Monthly Archive for May, 2010

Thoughts on Open Source and Platform as a Service

The question

Last week there were some articles, blog posts and tweets about the relationship between Platform as a Service (PaaS) offerings and open source. The initial framing of the conversation was around PaaS and the LAMP (Linux/Apache/MySQL/{PHP/Perl/Python/Ruby}) stack. An article on InfoQ gives the jumping off points to posts by Geva Perry and James Uruqhardt. There’s a lot of discussion which I’m not going to recapitulate, but Uruqhardt’s post ends with the question

I’d love to hear your thoughts on the subject. Has cloud computing reduced the relevance of the LAMP stack, and is this indicative of what cloud computing will do to open-source platform projects in general?

Many PaaS offerings are based on open source software. Heroku is based on Ruby and is now doing a beta of Node.js. Google’s App Engine was originally based on Python, and later on Java (the open sourceness of Java can be debated). Joyent’s Smart Platform is based on Javascript and is open source. Of the major PaaS offerings, only Force.net and Azure are based on proprietary software. I don’t have hard statistics on market share or number of applications, but from where I sit, open source software still looks pretty relevant.

Also I think it’s instructive to look at how cloud computing providers are investing in open source software. Rackspace is a big sponsor of the Drizzle project, and of Cassandra, both directly and indirectly through its investment in Riptano. EngineYard hired key JRuby committers away from Sun. Joyent has hired the lead developer of node.js, and VMWare bought SpringSource and incorporated it into VMForce. That doesn’t sound to me like open source software is less relevant.

Cloud computing is destined to become a commodity

The end game for cloud computing is to attain commodity status. I expect to see markets in the spirit of CloudExchange, but instead of trading in EC2 spot instances, you will trade in the ability to run an application with specific resource requirements. In order for this to happen, there needs to be interoperability. In the limit, that is going to make it hard for PaaS vendors to build substantial platform lockin, because businesses will want the ability to bid out their application execution needs. Besides, as Tim O’Reilly has been pointing out for years, there’s a much more substantial lock in to be had by holding a business’s data as opposed to a platform lock. This is all business model stuff, and the vendors need to work this out prior to large scale adoption of PaaS.

Next Generation Infrastructure Software

The more interesting question for developers has to do with infrastructure software. In my mind LAMP is really a proxy for “infrastructure software” If you’ve been paying any attention at all to the development of web application software, you know that there is a lot happening with various kinds of infrastructure software. Kiril Shenynkman, one of the commenters on Geva Perry’s post wrote:

Yes, yes, yes. PHP is huge. Yes, yes, yes. MySQL has millions of users. But, the “MP” part of LAMP came into being when we were hosting, not cloud computing. There are alternative application service platforms to PHP and alternatives to MySQL (and SQL in general) that are exciting, vibrant, and seem to have the new developer community’s ear.
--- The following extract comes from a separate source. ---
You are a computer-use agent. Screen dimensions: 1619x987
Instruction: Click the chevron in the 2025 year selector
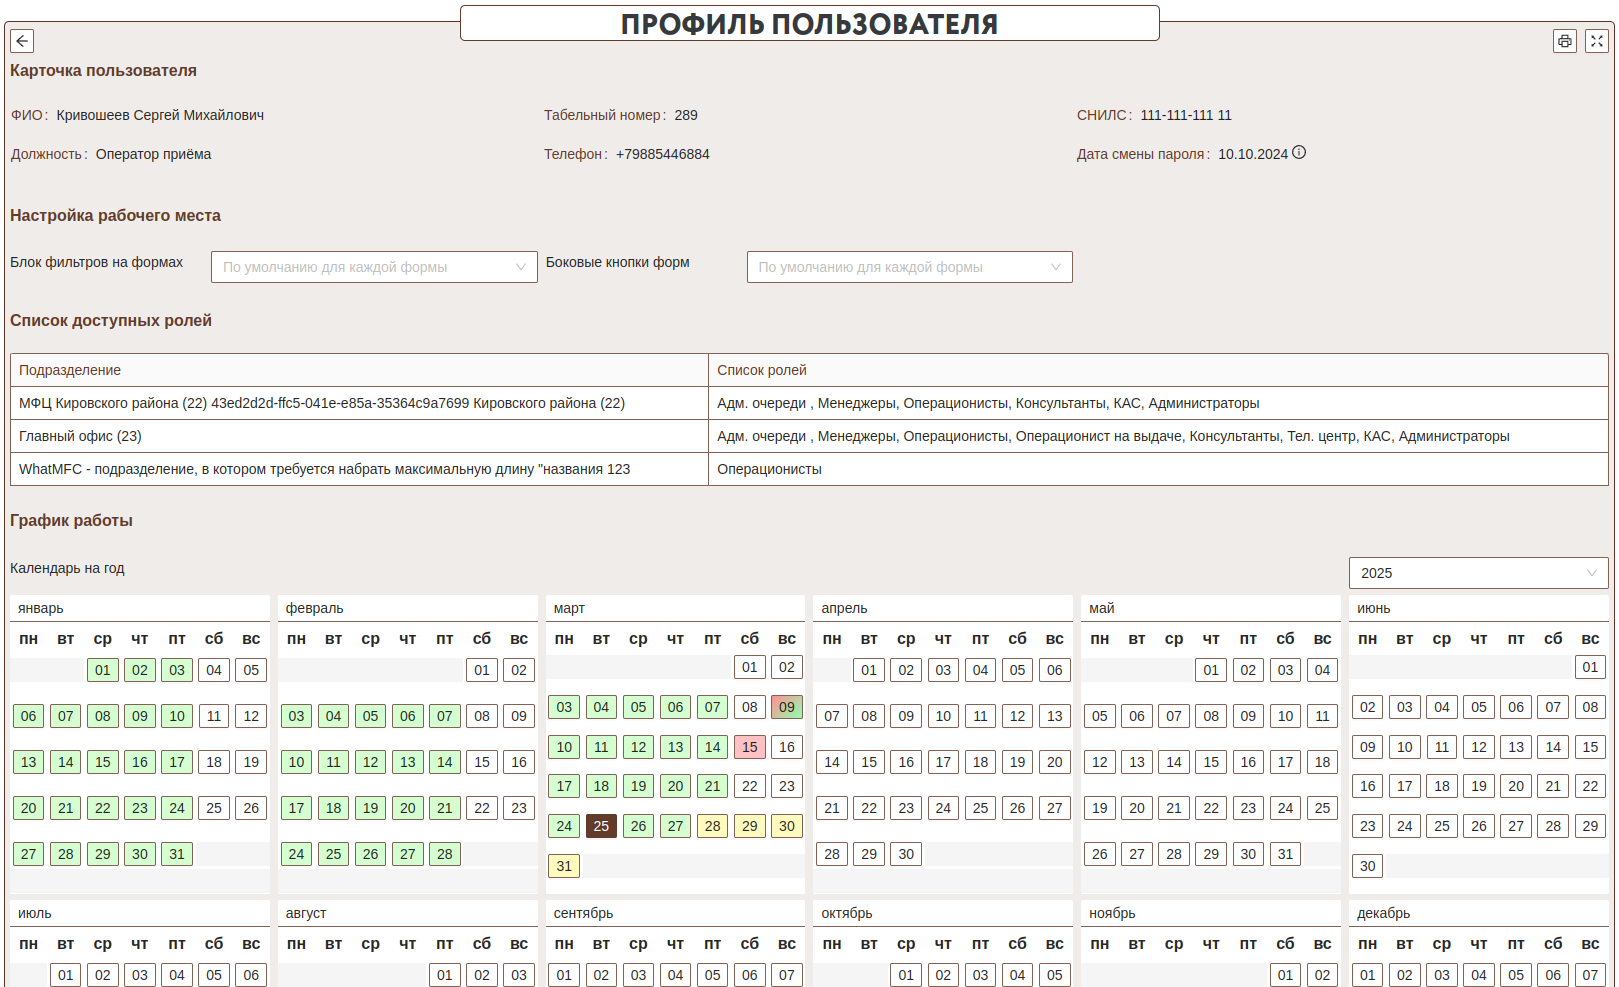[1591, 573]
Whether it’s Ruby, Groovy, Scala, or Python as a development language or Mongo, Couch, Cassandra as a persistence layer, there are alternatives. MySQL’s ownership by Oracle is a minus, not a plus. I feel times are changing and companies looking to put their applications in the cloud have MANY attractive alternatives, both as stacks or as turnkey services s.a. Azure and App Engine.

How many of the technologies that Shenykman lists are open source? All of them.   

Look at Twitter and Facebook, companies whose application architecture is very different from traditional web applications. They’ve developed a variety of new pieces of infrastructure. Interestingly enough, many of these technology pieces are now open source (Twitter, Facebook). Open source is being used in two ways in these situations. It is being used as a distribution mechanism, to propagate these new infrastructure pieces throughout the industry. But more importantly (and for those observing more closely, quite imperfectly), open source is being used as a development methodology. The use of open source as a development methodology (also known as commons-based peer production) is definitely contributing to these innovative technologies. Open source projects are driving innovation (this also happened in the Java space. Witness the disasters of EJB 1.0 and 2.0 which lead to the development of EJB 3.0 using open source technologies like Hibernate, and which provided the impetus for the development of Spring). Infrastructure software is a commons, and should be developed as a commons. The cloud platform vendors can (and are) harvesting these innovations into their platforms, and then finding other axes on which to compete. I want this to continue. As I mentioned in my DjangoCon keynote last year, I also want open source projects to spend more time thinking about how to be relevant in a cloud world.   

My question on PaaS is this: Who will build a PaaS that consolidates innovations from the open source community, and will remain flexible enough to continue to integrate those innovations as they continue to happen?